Scottish H.A.R.T.

What is Cardiomyopathy?

Put simply, it is a thickening of the muscles within the heart. It is often undetected but if it is present then at times of rapid growth, e.g. the teenage years, it manifests itself when the heart is growing anyway. If that growth period coincides with strenuous exercise like fitness training for sport, the results are dire. Often the only outward sign of Cardiomyopathy is sudden death!

Can the disease be cured?

At the present time the answer is no but it can be contained and by adopting a sensible life-style lives can be saved. Currently research is continuing and Scottish H.A.R.T. with its screening programme will provide vital evidence that could lead to a cure being found.

Information

Cardiomyopathy is a serious disease in which the heart muscle becomes inflamed and does not work as well as it should. There may be multiple causes including viral infections.

Cardiomyopathy can be classified as primary or secondary. Primary cardiomyopathy cannot be attributed to a specific cause, such as hypertension, heart valve disease, artery diseases or congenital heart defects. Secondary cardiomyopathy is due to specific causes and is often associated with diseases involving other organs as well as the heart. There are three principal types of cardiomyopathy:

Hypertrophic Cardiomyopathy

In this condition, the muscle mass of the left ventricle is larger than normal. In one form of the disease, the wall between the two ventricles (septum) becomes enlarged and obstructs the blood flow from the left ventricle. The syndrome is known as hypertrophic obstructive cardiomyopathy (H.O.C.M.) or asymmetrical septal hypertrophy (A.S.H.). It is also termed idiopathic hypertrophic subaortic stenosis (I.H.S.S.)
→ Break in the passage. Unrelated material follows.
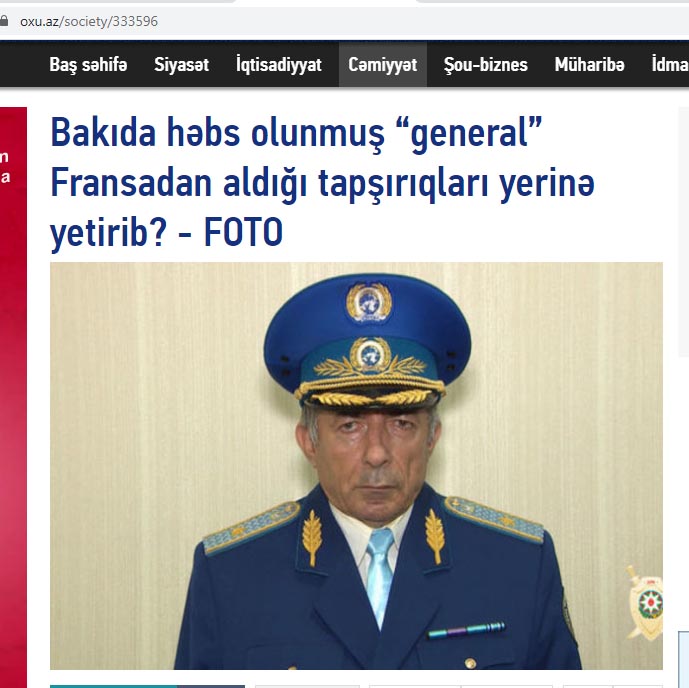Open the article photo of uniformed man
689x688 pixels.
pyautogui.click(x=356, y=466)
Besides obstructing blood flow, the thickened wall sometimes distorts one leaflet of the mitral valve, causing it to become leaky. In over half the cases, the disease is hereditary. Close blood relatives (parents, children or siblings) of such persons often have an enlarged septum, although they may have no symptoms. This disease is most common in young adults. In the other form of the disease, non-obstructive hypertrophic cardiomyopathy, the enlarged muscle does not obstruct the blood flow.
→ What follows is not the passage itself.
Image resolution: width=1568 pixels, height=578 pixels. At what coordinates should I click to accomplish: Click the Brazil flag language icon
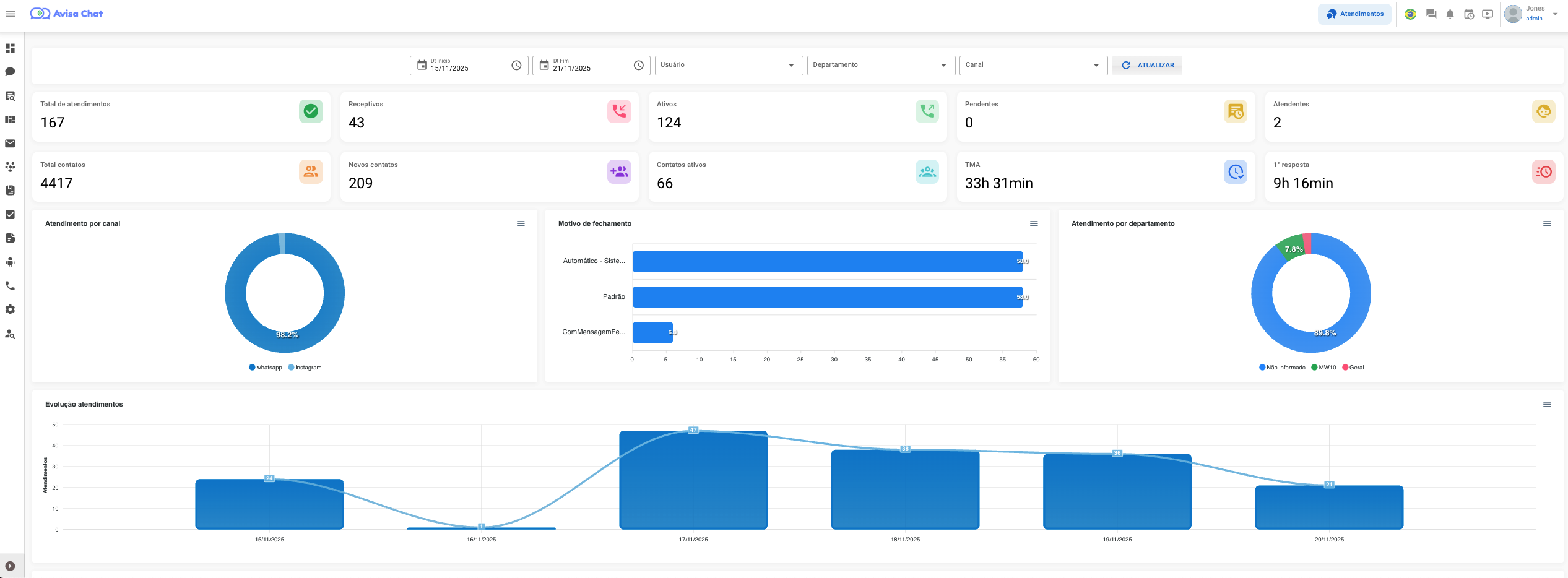tap(1410, 14)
The symptoms of hypertrophic cardiomyopathy include shortness of breath on exertion, dizziness, fainting and angina pectoris (chest pain). Some patients experience cardiac arrhythmias. These abnormal heart rhythms in some cases can lead to sudden death. The obstruction to blood flow from the left ventricle increases the work the ventricle must do and a heart murmur may be heard.

A drug known as beta-blocker (such as propanolol) or a calcium channel blocker is the usual treatment. If a person has an arrhythmia, an antiarrhythmic drug may also be used. Surgical treatment of the obstructive form is possible in some cases if the drug treatment fails.

Dilated (Congestive) Cardiomyopathy

This is the most frequent form. The cavity of the heart is enlarged and stretched (cardiac dilation) in contrast to the thickening of the walls in the hypertrophic form. The heart is weak and does not pump normally, and most patients develop congestive heart failure.

Restrictive Cardiomyopathy

This is the least common type. The myocardium of the ventricles becomes excessively "rigid" and the filling of the ventricles with blood between heart beats is impaired. A person with this type of cardiomyopathy often complains of being tired, may have swelling of the extremities, and may have difficulty breathing on exertion. This type is usually due to another disease which occurs elsewhere in the body. Restrictive cardiomyopathy is most commonly related to the following: amyloidosis, in which abnormal protein fibres (amyloid) accumulate in the heart's walls; sarcoiosis, an inflammatory disease that causes the formation of small lumps in organs; and hemochromatosis, an iron overload of the body, usually due to a genetic disease.